# How to...use SqlEngine to manipulate data into and from a database

This notebook shows how to use the entitymatching api to manipulate data into and from a local database. The API has the capability to create a database in a local folder, create tables and execute all the basic SQL operations (insert, delete, update and select).

In [None]:
# Sets up the location of the api relative to this notebook 
import sys
sys.path.append('../../../')

In [None]:
# Import the module for accessing a database
from entitymatching.dbmanager import SqlEngine as DbEngine

## 1. Connect to a database

The string connection below creates a local database based on sqlite, that must be installed in the user's computer. Check the link https://www.tutorialspoint.com/sqlite/sqlite_installation.htm for more information on how to install and use sqlite. 

In [None]:
# Localization of the database to be created in relation to this jupyter notebook
# The database will be created in the /data/dabase folder, under the project main folder (EntityMatching)
path_db = '../../../data/database/'

In [None]:
# String connection used for sqlite. Others databases might require different information.
# In this example the connection is a combination of [sqlite statement] + [database path] + [database name]
str_connection = 'sqlite:///' + path_db + 'entitymatching.db'
str_connection

In [None]:
# The database engine object is created by passing the string connection 
sqlengine_obj = DbEngine.SqlEngine(str_connection)

In [None]:
# The connect() method of the SqlEngine is used to stablish a connection with the database if it exists, 
# or to create a new one, otherwise. The parameter show_eco is False by default and indicates if the SQL statements 
# are echoed (or printed) in the default output channel. Therefore, let's set show_echo = True to see the Sql statements. 
sqlengine_obj.connect(show_echo=True)

In [None]:
# Check if the connection was stablished
sqlengine_obj.is_connected()

## 2. Create a table

In [None]:
# Prepare to create a table
table1_name = 'table1'
columns_names = ['isin', 'lei', 'company_name']

In [None]:
# The create_table method requires a name for table and a list with all column names and returns a table object. 
# The parameter add_idx creates an autoincrement column that will be the table's primary key.
table1_obj = sqlengine_obj.create_table(table1_name, columns_names, add_idx=True)

In [None]:
# Check if the table was created successfully
is_table_created = sqlengine_obj.table_exists(table1_name)
is_table_created

In [None]:
# Check the type of table object
type(table1_obj)

## 3. Insert data in a table

In [None]:
# The data to be inserted is a dictionary in which the key is the column name and the value is its content.
data = {"isin": "SK1120005824", "lei": "097900BHK10000084115", "company_name": "CENTRAL PERK"}

In [None]:
# The insert_row() method adds the content to the table
sqlengine_obj.insert_row(table1_obj, data)

In [None]:
# It is possible to query the table and check the values in it
result = sqlengine_obj.query_table(table1_obj)
result

In [None]:
# The result of the query is a list of tupples. Therefore, recovering the values individually is an easy task
print('isin: {}'.format(result[0][1]))
print('lei: {}'.format(result[0][2]))
print('company_name: {}'.format(result[0][3]))
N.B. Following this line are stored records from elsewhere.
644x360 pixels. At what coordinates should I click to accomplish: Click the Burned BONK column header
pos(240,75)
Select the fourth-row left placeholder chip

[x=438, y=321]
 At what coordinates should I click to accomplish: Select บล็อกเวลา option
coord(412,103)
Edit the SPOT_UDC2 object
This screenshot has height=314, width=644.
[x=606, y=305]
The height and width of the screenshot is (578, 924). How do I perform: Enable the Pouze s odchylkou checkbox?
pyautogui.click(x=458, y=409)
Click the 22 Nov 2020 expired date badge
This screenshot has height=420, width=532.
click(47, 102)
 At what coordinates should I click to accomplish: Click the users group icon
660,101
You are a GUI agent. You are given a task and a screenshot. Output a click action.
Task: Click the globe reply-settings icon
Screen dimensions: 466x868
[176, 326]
## 4. Insert multiple rows in a table

In [None]:
# To insert multiple rows, just add multiple dictionary of rows in a list and pass the list to the insert method 
data = []
data.append({"isin": "DE0005545503", "lei": "5299003VKVDCUPSS5X23", "company_name": "DUNDER MIFFLIN"})
data.append({"isin": "GB00B1YW4409", "lei": "254900B1P3S786KDAW57", "company_name": "HONEYDUKES"})
data

In [None]:
# The insert_row() method adds the multiple rows to the table
sqlengine_obj.insert_row(table1_obj, data)

In [None]:
# It is possible to query the table and check the values in it
result = sqlengine_obj.query_table(table1_obj)
result

## 5. Select join...

In [None]:
# Prepare to create a table
table2_name = 'table2'
columns_names = ['isin', 'company_name']

In [None]:
# Create table2
table2_obj = sqlengine_obj.create_table(table2_name, columns_names, add_idx=True)

In [None]:
# To insert multiple rows, just add multiple dictionary of rows in a list and pass the list to the insert method 
data = []
data.append({"isin": "SK1120005824", "company_name": "CENTRAL PERK"})
data.append({"isin": "DE0005545503", "company_name": "DUNDER MIFFLIN"})

In [None]:
data

In [None]:
# The insert_row() method adds the multiple rows to the table
sqlengine_obj.insert_row(table2_obj, data)

In [None]:
# Checking the values
result = sqlengine_obj.query_table(table2_obj)
result

In [None]:
for column in table2_obj.columns:
    print(type(column))

In [None]:
# Performing a join between the two tables
query = session.query(User, Document, DocumentsPermissions).join(Document).join(DocumentsPermissions)

## 6. Drop tables 

In [None]:
sqlengine_obj.drop_table(table1_obj)

In [None]:
sqlengine_obj.drop_table(table2_obj)

## 7. Disconnect from database

In [None]:
sqlengine_obj.disconnect()

In [None]:
sqlengine_obj.is_connected()